== GIVEN PASSAGE

D&P’s Partner plays, “Hand me the condom”

So far, research by pro-life groups had not turned up any dubious Development and Peace partners in Colombia.  Until now.

Enter the Consejo Regional Indígena del Cauca (CRIC), which means Cauca Regional Aboriginal Council.  According to their website, they are an Aboriginal-rights advocacy group representing more than 90% of Aboriginal communities in the Department (province) of Cauca, which is located in the southwest corner of Colombia.  They’re also a Development and Peace partner, as can be seen on page 111 of D&P’s Latin American Program.  While they do some good work in promoting respect for Aboriginal peoples, they espouse some positions that are clearly not aligned with Catholic teaching.

CRIC represents the 47th D&P partner that has been found to deviate from core Church teaching.  Let’s look at the evidence on CRIC.

Project pushing condoms and “sexual and reproductive rights”

A few years ago, CRIC commissioned a joint study with USAIDS called Reducing the risk of HIV/AIDS in Aboriginal communities of Cauca.  Unfortunately, the study is only available in Spanish.  The main purpose of the study was to learn about sexual practices of Aboriginal communities and to sensitize them to the need of protecting themselves from disease.  The study was conducted mainly through workshops with Aboriginals, which were led by members of CRIC staff and some researchers.  Two key themes for the workshops were:

  1. The importance for Aboriginals to use condoms.
  2. For women, special emphasis was placed on their “sexual and reproductive rights“, which is a typical code phrase for contraception and abortion rights.  This phrase was used in conjunction with the expression “women’s rights”, which is also typical.

In order to desensitize Aboriginals to their natural aversion to condoms, CRIC and the researchers employed a number of strategies including a game called “hand me the condom” (alcance el condón), although the nature of the game isn’t described.  They also offered workshops on “developing abilities on adequate and consistent usage of condoms”.

They never taught the Aboriginals about abstinence or marital fidelity as the fool-proof solutions advocated by the Catholic Church to avoid disease and unplanned pregnancies.

Strategizing with feminist militants to advance abortion rights

There exists a very militant pro-choice feminist group in Latin America called Campaña por la Convención Interamericana de Derechos sexuales y Derechos Reproductivos, which means Campaign for an Inter-American Convention on Sexual and Reproductive Rights.  The Campaign’s purpose is very explicitly defined in a Proposal posted on their website, which is essentially their official manifest. They state:

Women of all ages have the right to exercise safe and voluntary maternity. Thus, they have the right to voluntarily interrupt their pregnancies, without putting their lives or health in risk as a result. (Source)

====

= TASK INSTRUCTIONS =
1) Summarize the article about CRIC in two sentences.
2) According to its website, what share of the Aboriginal communities in Cauca does CRIC represent, as stated in the article about CRIC?
3) In the article about CRIC, set down everything from "Enter the Consejo" down to "with Catholic teaching.", word for word.

== RECORDS PROVIDED

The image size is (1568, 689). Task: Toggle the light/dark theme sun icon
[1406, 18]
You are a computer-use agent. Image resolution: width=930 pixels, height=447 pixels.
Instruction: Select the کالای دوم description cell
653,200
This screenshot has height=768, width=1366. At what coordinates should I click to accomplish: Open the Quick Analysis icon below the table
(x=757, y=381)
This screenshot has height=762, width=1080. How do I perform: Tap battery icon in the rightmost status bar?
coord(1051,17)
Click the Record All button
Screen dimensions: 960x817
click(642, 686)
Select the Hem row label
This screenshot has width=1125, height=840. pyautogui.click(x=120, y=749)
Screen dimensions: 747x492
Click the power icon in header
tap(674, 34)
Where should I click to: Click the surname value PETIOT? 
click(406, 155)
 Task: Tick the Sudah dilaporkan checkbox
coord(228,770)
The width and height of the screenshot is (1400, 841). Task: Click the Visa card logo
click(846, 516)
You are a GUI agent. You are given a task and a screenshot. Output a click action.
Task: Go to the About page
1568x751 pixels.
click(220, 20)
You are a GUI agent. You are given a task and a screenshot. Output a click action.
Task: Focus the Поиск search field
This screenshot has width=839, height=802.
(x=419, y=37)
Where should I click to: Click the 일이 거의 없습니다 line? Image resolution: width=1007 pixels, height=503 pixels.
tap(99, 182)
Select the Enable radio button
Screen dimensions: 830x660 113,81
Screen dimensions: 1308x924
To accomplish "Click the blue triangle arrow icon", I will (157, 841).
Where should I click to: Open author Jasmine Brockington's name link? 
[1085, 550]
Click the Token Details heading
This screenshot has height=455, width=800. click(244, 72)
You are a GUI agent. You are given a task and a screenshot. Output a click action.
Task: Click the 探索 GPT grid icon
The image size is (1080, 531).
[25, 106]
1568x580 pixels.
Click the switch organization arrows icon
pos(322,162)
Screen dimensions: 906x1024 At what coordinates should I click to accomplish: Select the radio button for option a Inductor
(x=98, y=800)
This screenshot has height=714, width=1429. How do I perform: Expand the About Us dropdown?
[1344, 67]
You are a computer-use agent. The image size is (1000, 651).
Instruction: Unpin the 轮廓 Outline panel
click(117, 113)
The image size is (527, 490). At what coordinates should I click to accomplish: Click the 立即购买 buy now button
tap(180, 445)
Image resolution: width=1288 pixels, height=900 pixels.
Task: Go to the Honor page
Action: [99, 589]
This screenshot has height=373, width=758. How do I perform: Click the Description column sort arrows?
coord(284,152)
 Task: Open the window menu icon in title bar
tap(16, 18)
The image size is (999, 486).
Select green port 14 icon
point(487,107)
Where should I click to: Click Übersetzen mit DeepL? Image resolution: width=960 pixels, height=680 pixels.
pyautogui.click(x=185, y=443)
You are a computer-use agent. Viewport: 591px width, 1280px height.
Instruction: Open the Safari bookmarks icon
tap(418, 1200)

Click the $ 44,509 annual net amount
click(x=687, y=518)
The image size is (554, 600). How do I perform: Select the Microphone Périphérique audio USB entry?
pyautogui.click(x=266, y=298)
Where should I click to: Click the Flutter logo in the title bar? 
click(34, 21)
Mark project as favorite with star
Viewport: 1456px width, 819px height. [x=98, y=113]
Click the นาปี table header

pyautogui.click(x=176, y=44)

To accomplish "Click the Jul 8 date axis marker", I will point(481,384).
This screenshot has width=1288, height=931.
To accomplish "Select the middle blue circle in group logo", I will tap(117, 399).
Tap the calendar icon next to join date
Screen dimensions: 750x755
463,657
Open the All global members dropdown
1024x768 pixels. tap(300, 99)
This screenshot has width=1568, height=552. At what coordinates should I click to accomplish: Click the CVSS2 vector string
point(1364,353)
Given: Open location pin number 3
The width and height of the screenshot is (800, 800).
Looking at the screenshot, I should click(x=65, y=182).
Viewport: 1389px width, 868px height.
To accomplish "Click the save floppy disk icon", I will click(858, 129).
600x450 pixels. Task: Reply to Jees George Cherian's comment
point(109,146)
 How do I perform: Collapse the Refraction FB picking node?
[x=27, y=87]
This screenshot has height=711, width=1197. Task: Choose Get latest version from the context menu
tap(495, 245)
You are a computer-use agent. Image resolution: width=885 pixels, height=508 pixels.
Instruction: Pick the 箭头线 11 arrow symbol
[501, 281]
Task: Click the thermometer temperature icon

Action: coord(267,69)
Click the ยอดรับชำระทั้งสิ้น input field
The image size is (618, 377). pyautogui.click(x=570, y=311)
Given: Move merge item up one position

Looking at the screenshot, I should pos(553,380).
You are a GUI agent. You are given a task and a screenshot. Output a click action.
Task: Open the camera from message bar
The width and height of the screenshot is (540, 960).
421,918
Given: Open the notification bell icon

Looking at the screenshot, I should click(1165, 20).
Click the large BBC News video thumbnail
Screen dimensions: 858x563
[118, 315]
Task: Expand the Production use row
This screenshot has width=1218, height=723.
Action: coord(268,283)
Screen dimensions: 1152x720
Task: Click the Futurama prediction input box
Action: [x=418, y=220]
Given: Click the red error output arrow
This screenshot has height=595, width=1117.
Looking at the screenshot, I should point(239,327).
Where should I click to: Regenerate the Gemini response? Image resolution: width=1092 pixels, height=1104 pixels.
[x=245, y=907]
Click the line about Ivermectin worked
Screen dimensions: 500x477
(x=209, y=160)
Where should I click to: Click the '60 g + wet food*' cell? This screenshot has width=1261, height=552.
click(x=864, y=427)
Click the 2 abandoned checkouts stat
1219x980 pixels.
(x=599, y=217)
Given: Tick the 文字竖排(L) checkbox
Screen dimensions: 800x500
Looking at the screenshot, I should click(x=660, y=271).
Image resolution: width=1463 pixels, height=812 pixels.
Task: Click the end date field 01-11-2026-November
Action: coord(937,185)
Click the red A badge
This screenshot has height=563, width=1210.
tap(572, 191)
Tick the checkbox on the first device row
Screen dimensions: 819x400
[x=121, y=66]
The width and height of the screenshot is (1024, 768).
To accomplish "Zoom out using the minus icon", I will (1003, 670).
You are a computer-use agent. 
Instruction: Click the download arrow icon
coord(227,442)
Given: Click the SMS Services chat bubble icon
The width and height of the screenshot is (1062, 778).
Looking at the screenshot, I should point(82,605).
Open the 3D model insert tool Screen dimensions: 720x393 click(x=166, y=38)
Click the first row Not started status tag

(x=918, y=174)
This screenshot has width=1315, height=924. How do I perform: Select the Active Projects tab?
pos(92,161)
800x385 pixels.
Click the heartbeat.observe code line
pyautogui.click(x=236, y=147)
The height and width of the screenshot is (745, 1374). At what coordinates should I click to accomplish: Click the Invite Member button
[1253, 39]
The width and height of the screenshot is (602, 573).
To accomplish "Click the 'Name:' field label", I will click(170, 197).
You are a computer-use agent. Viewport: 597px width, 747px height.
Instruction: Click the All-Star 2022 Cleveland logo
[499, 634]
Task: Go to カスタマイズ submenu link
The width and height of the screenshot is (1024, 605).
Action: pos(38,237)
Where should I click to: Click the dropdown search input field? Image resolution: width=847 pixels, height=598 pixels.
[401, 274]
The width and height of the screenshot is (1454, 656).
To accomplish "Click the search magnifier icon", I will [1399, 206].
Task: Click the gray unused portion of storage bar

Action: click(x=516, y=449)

====

= LIST OF SOLUTIONS =
1) The article says that CRIC, an Aboriginal-rights advocacy group in the Department of Cauca in Colombia, is a Development and Peace partner that holds some positions not aligned with Catholic teaching. As evidence, it cites a CRIC study on HIV/AIDS whose workshops promoted condom use and women's "sexual and reproductive rights" and never taught abstinence or marital fidelity.

2) More than 90% of them.

3)
Enter the Consejo Regional Indígena del Cauca (CRIC), which means Cauca Regional Aboriginal Council.  According to their website, they are an Aboriginal-rights advocacy group representing more than 90% of Aboriginal communities in the Department (province) of Cauca, which is located in the southwest corner of Colombia.  They’re also a Development and Peace partner, as can be seen on page 111 of D&P’s Latin American Program.  While they do some good work in promoting respect for Aboriginal peoples, they espouse some positions that are clearly not aligned with Catholic teaching.